Its successor, 1992s PowerPC architecture, was - as the name suggests - aimed at the burgeoning personal computer market, but the success of Microsoft's Windows led to the CISC x86 architecture gaining dominance and all-but shutting PowerPC out of the market. For some years smaller companies used PowerPC parts, with Commodore's Amiga computers having PowerPC upgrade options and Apple's machines running on PowerPC chips - but the former would soon go out of business in the face of the Wintel duopoly while the latter would move to Intel x86 processors in 2006.
Now, Power is all but unheard of on the desktop. IBM itself sells a range of high-performance computers (HPCs) with Power-architecture parts, and at the other end of the market several companies license the technology for embedded systems - including Microsoft, which uses a PowerPC chip in the Xbox 360, Sony, with the PlayStation 3, and Nintendo for its GameCube, Wii and Wii U consoles.
Even in these markets, however, Power is starting to struggle: while IBM has won a place in the Wii U, the console isn't selling well - and both Microsoft and Sony's upcoming next-generation products have, like Apple before them, made the switch to x86 processors.

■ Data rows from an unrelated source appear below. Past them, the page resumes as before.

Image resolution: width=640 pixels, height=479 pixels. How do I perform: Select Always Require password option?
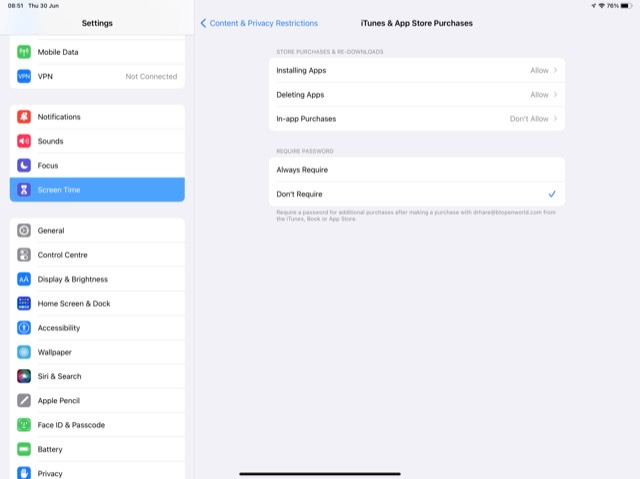pyautogui.click(x=416, y=170)
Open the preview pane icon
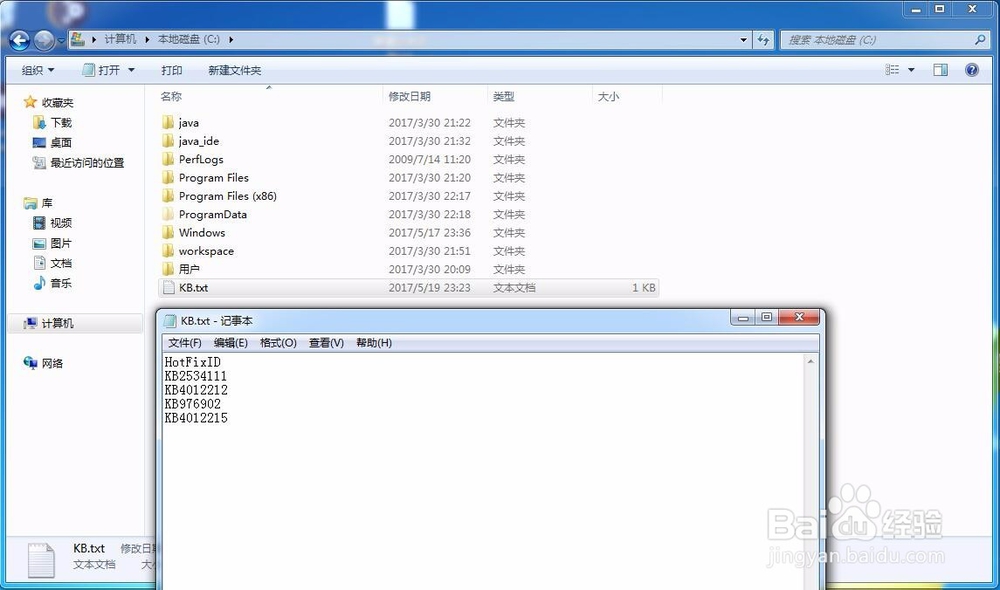Screen dimensions: 1000x590 pos(941,70)
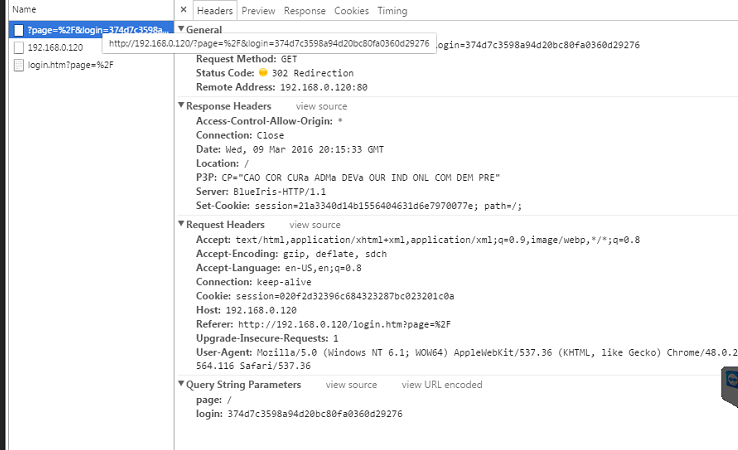Open the Cookies tab
Image resolution: width=738 pixels, height=450 pixels.
coord(351,11)
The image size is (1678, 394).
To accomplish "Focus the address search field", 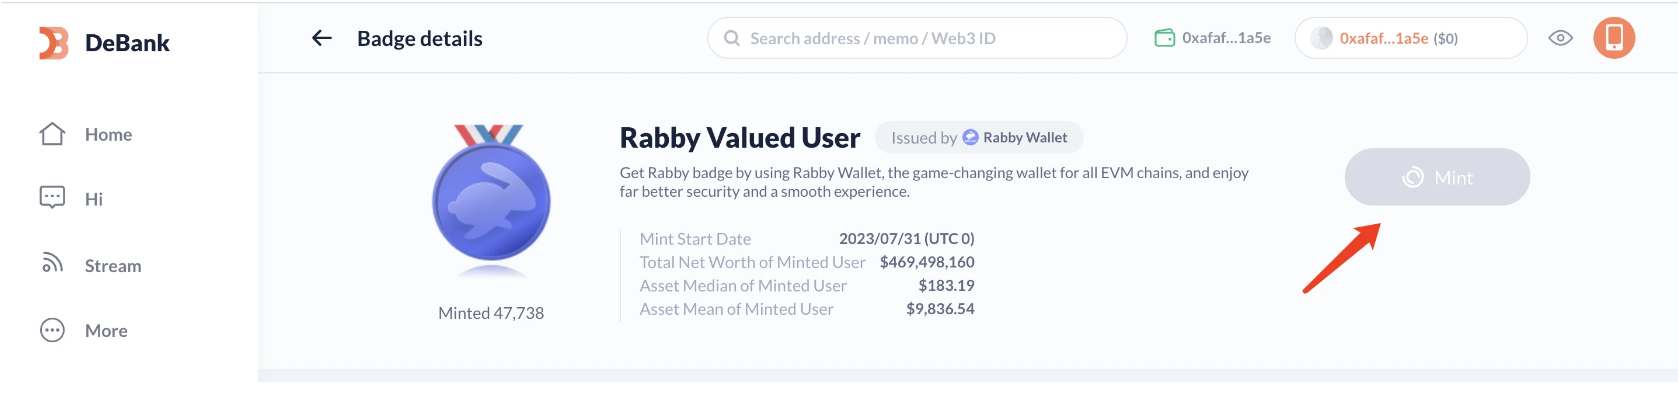I will pyautogui.click(x=917, y=38).
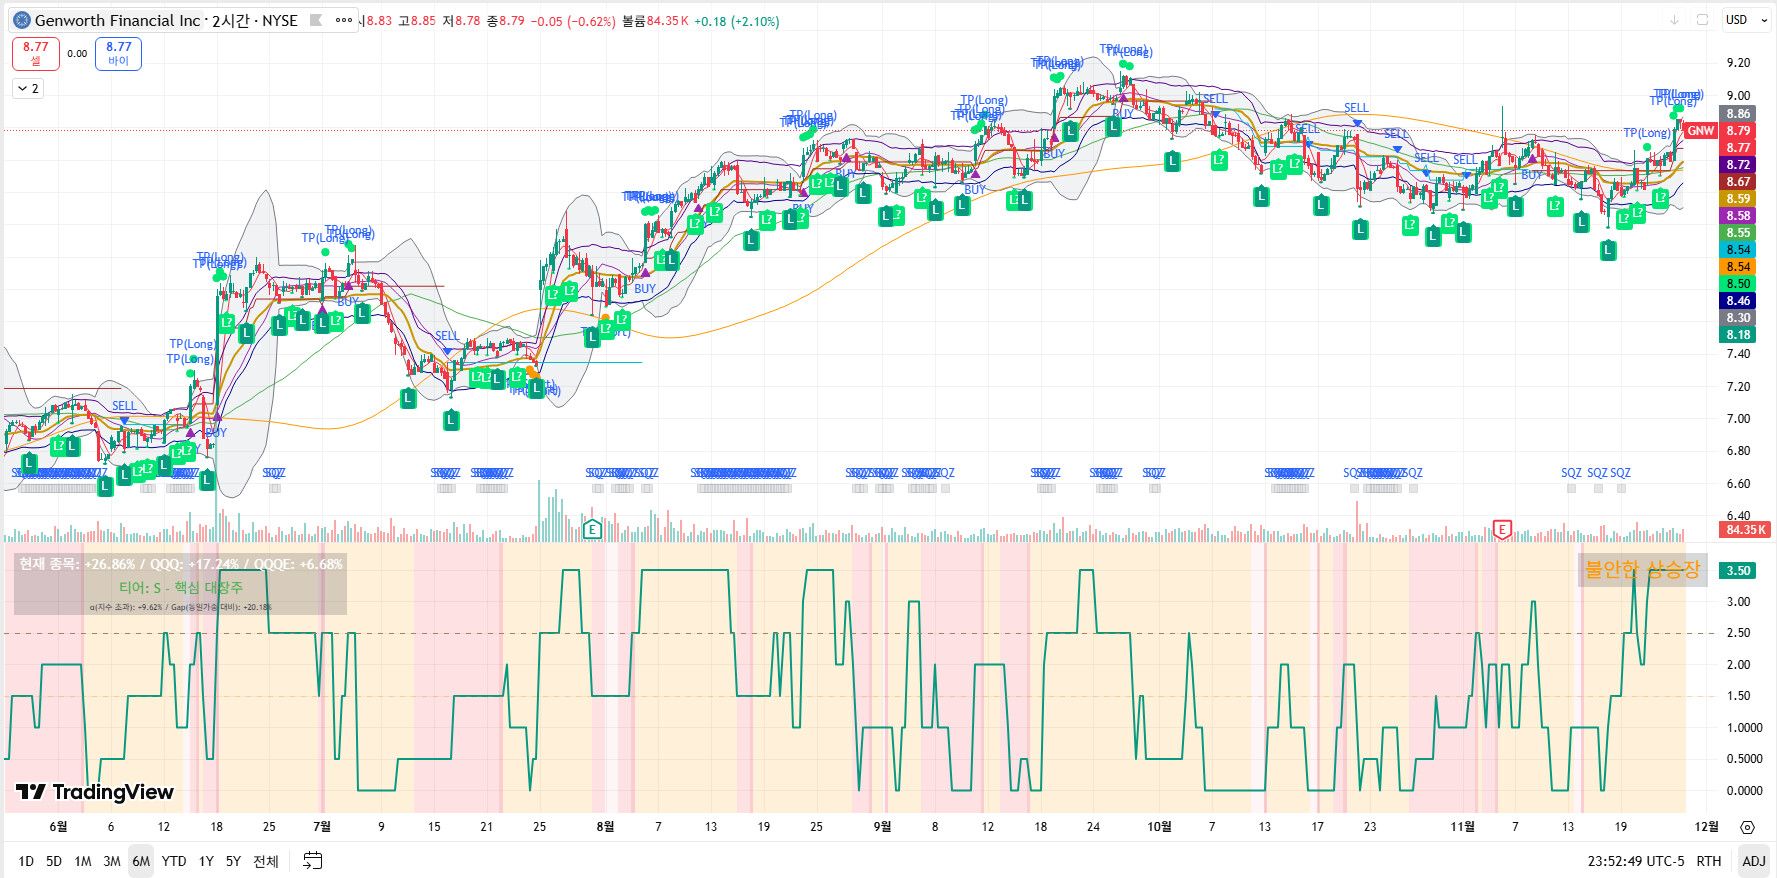The height and width of the screenshot is (878, 1777).
Task: Select the YTD time range
Action: click(174, 861)
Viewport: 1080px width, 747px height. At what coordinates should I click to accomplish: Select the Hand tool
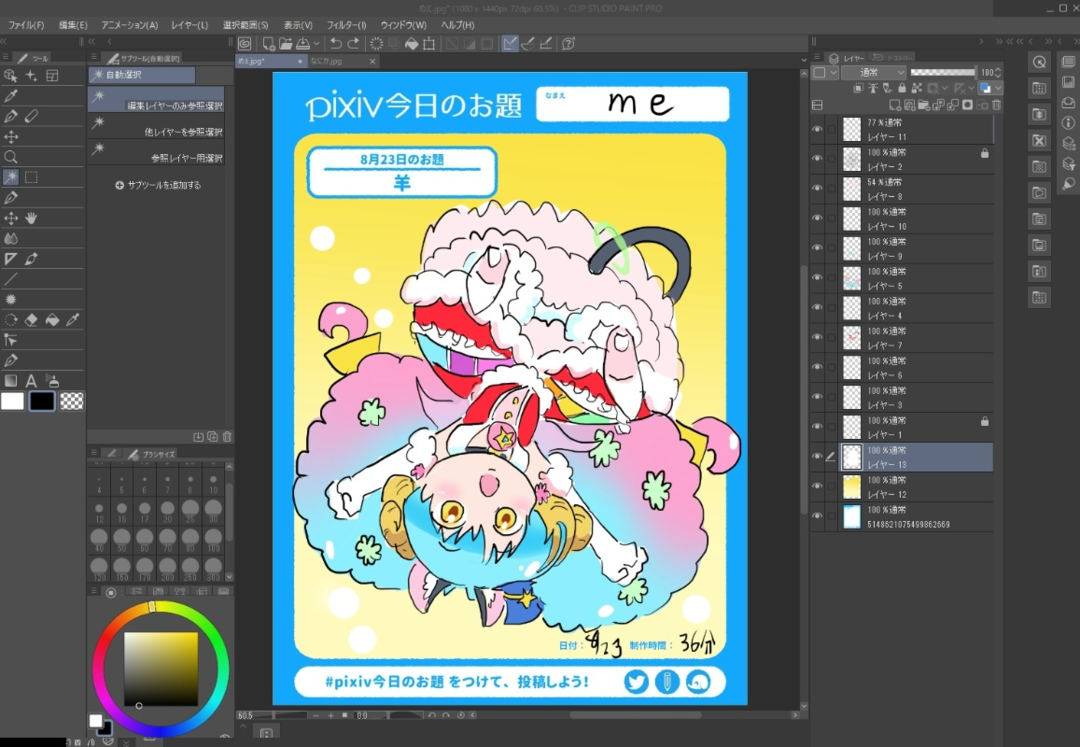click(x=31, y=218)
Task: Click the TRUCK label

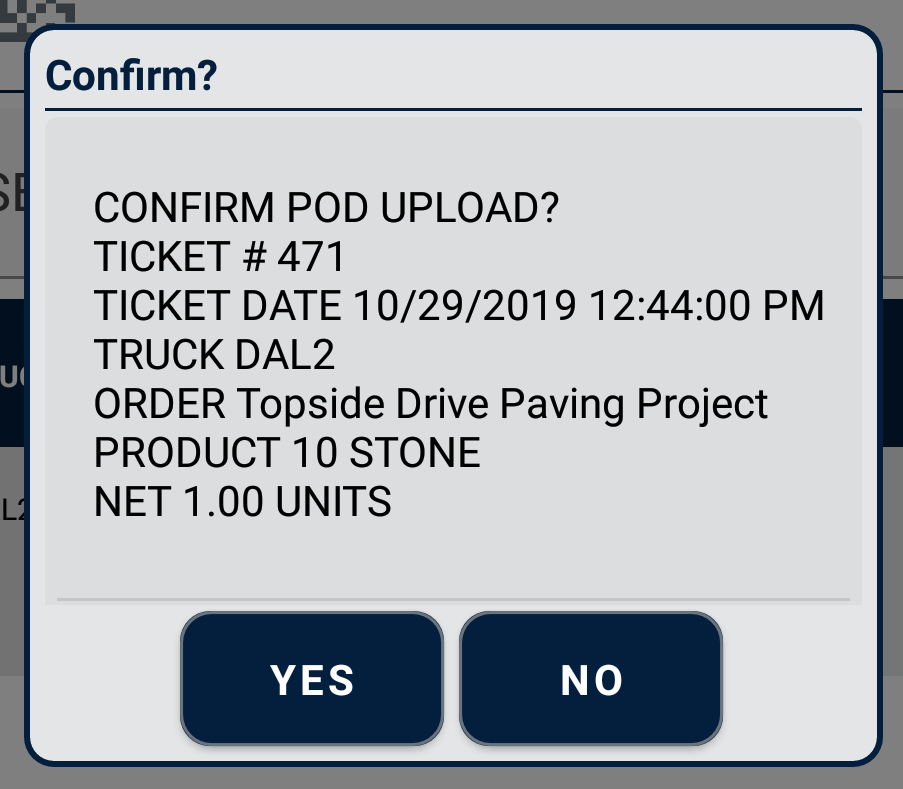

It's a problem serious enough for IBM to be mandating a week-long furlough for some of its employees in which they will receive one-third pay - or no pay, in the case of executives - in order to prevent another round of layoffs, following 3,000 departures from the company last month.
With ARM eating away at the Power architecture in embedded circles, x86 in the console market and GPGPU and x86 co-processor systems dominating HPC, it's clear IBM needs to do something - and that something is the OpenPower Consortium, a group of companies which will be given full access to the Power standard.
'The founding members of the OpenPower Consortium represent the next generation in datacentre innovation,' claimed IBM's Steve Mills of the group's creation. 'Combining our talents and assets around the Power architecture can greatly increase the rate of innovation throughout the industry.'
The initial membership list comprises IBM itself, Google, Nvidia, Tyan and Mellanox. Nvidia's presence in the list is of particular interest: the company produces a range of embedded ARM chips and has a strong presence in the HPC market with its GPU-based accelerator products, but has no x86 licence nor presence in the CPU market beyond its mobile-oriented Tegra parts.
Each company is granted the ability to customise, fabricate and sell processors based on the latest iteration of IBM's Power architecture, with improvements made by each feeding back into the consortium for others to benefit from. True to its 'Open' prefix, anyone willing to pony up the cash can join the group. The target markets, IBM has claimed, include servers, networking and storage devices.